Records for this task =>
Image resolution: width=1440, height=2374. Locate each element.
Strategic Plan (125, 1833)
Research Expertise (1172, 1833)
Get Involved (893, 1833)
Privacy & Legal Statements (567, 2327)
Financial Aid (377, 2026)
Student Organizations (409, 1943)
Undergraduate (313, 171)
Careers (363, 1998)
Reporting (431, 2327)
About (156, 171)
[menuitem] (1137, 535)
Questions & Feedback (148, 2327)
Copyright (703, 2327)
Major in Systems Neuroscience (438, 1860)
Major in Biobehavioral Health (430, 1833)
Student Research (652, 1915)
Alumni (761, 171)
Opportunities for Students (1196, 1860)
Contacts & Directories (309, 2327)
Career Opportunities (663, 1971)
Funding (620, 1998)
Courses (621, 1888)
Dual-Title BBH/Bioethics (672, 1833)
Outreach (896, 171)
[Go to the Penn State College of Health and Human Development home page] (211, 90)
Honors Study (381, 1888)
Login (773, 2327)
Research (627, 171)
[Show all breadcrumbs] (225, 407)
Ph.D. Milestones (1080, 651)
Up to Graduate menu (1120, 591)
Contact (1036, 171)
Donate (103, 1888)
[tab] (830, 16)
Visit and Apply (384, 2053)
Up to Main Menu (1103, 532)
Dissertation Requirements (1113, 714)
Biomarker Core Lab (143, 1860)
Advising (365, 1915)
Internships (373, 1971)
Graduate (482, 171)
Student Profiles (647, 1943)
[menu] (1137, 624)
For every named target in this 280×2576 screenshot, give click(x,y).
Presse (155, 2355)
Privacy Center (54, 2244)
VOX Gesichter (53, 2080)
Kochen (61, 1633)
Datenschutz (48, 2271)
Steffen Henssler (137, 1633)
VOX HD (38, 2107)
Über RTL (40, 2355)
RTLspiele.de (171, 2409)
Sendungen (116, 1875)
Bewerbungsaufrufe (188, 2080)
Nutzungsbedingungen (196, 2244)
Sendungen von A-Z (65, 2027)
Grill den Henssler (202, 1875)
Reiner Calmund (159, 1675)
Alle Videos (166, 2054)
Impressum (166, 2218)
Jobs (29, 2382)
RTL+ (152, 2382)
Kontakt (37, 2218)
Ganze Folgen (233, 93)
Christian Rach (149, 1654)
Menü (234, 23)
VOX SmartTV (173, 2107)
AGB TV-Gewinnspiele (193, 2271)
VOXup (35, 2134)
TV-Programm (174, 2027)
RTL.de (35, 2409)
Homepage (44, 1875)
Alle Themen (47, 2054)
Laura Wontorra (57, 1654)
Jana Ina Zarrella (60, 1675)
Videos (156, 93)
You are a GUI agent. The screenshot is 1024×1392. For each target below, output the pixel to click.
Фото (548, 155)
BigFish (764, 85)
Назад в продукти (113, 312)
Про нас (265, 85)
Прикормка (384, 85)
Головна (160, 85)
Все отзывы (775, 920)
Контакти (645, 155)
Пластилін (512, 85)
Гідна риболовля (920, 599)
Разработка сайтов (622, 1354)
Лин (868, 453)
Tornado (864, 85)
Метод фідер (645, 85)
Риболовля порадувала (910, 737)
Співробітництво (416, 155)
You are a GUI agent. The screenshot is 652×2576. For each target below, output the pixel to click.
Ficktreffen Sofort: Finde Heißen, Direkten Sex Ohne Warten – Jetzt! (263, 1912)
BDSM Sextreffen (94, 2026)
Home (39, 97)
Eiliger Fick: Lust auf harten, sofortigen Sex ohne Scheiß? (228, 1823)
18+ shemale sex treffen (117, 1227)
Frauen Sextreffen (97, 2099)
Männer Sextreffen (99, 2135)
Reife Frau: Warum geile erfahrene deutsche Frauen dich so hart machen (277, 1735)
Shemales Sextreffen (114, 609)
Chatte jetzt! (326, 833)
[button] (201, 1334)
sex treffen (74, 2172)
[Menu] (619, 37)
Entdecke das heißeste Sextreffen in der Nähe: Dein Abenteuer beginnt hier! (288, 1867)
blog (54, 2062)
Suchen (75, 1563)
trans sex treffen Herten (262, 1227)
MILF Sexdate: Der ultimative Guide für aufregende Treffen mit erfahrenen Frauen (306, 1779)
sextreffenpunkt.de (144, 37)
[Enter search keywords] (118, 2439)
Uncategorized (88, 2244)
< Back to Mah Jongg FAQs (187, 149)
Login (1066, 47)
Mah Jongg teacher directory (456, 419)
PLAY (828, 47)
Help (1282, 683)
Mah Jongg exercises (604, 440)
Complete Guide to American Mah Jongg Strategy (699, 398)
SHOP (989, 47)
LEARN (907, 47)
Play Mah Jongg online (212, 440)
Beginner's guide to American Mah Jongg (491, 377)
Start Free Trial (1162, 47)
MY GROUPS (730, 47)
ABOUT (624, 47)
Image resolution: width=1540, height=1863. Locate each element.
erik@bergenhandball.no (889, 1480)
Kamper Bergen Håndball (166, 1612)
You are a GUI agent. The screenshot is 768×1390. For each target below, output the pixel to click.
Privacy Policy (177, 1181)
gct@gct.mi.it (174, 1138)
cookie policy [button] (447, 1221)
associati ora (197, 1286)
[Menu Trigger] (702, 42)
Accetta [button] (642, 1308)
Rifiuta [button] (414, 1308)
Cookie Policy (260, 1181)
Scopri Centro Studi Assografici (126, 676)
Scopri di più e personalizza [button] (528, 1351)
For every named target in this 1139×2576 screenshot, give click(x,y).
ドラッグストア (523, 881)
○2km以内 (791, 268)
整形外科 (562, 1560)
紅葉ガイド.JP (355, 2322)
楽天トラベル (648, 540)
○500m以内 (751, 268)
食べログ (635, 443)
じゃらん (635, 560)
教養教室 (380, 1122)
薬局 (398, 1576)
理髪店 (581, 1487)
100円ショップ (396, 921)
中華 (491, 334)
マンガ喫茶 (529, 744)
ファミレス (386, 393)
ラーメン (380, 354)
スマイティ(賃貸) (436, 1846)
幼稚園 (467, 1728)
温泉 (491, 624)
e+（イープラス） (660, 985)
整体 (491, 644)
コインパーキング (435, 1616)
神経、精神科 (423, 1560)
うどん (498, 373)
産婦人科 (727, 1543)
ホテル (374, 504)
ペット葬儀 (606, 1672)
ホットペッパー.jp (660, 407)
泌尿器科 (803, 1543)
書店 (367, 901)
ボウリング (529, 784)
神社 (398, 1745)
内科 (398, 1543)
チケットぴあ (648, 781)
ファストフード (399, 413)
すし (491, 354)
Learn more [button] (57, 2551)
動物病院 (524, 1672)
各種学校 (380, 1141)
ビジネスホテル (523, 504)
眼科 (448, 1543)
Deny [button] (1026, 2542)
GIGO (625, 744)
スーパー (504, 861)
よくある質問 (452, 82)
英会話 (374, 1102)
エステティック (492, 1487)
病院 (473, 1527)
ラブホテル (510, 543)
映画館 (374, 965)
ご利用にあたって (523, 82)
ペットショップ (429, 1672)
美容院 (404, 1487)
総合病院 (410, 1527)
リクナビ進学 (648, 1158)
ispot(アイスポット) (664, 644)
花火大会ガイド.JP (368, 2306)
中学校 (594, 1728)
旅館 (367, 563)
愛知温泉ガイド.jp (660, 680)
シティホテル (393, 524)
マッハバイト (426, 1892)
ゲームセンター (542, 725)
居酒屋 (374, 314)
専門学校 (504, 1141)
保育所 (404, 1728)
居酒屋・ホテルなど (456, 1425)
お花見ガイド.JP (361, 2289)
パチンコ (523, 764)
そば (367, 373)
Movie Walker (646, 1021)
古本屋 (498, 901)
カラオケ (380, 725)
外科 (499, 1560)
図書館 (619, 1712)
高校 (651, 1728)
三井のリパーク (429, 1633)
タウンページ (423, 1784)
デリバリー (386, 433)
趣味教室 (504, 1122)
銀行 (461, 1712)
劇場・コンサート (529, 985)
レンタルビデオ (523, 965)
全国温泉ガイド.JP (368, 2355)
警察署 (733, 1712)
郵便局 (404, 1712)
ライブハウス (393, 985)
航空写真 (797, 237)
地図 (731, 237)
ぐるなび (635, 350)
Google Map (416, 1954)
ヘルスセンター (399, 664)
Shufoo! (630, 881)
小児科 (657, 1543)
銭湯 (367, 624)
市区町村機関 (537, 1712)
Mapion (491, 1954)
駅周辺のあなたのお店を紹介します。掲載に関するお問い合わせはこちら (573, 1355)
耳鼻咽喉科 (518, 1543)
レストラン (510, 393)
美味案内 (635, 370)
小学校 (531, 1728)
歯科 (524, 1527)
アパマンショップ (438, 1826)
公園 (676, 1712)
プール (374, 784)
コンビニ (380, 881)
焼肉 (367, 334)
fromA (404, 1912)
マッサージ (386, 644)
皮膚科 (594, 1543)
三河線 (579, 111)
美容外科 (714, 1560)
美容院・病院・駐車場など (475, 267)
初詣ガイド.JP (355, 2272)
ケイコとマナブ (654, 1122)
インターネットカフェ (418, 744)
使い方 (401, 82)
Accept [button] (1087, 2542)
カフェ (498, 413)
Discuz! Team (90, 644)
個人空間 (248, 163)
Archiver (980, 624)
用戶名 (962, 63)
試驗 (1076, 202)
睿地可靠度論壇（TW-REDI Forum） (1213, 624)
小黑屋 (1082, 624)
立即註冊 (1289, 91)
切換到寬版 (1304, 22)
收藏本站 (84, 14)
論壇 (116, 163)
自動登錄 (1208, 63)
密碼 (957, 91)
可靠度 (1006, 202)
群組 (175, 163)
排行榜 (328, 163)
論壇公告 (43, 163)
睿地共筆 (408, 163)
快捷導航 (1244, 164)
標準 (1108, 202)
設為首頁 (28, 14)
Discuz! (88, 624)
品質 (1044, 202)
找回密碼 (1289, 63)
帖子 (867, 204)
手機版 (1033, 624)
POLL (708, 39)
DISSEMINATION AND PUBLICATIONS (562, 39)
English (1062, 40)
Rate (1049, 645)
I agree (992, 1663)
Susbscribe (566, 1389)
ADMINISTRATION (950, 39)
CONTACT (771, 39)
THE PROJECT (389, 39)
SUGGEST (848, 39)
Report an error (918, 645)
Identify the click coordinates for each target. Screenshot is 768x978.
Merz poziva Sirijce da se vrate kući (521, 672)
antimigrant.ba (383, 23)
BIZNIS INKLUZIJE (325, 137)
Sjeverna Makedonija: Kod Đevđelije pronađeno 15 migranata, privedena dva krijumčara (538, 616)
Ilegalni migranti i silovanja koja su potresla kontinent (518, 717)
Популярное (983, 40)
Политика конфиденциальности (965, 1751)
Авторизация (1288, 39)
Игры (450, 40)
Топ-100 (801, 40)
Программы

The request => Shift every coordinate in the answers by 108 across the stretch from the start of the entries above through the line that contains "About (156, 171)", adding 108 to each number. Rewrite that whole stretch, including its opening request line unchanged, and give only those lines.

Completed exercise =>
Image resolution: width=1440, height=2374. Locate each element.
Strategic Plan (233, 1941)
Research Expertise (1280, 1941)
Get Involved (1001, 1941)
Privacy & Legal Statements (675, 2435)
Financial Aid (485, 2134)
Student Organizations (517, 2051)
Undergraduate (421, 279)
Careers (471, 2106)
Reporting (539, 2435)
About (264, 279)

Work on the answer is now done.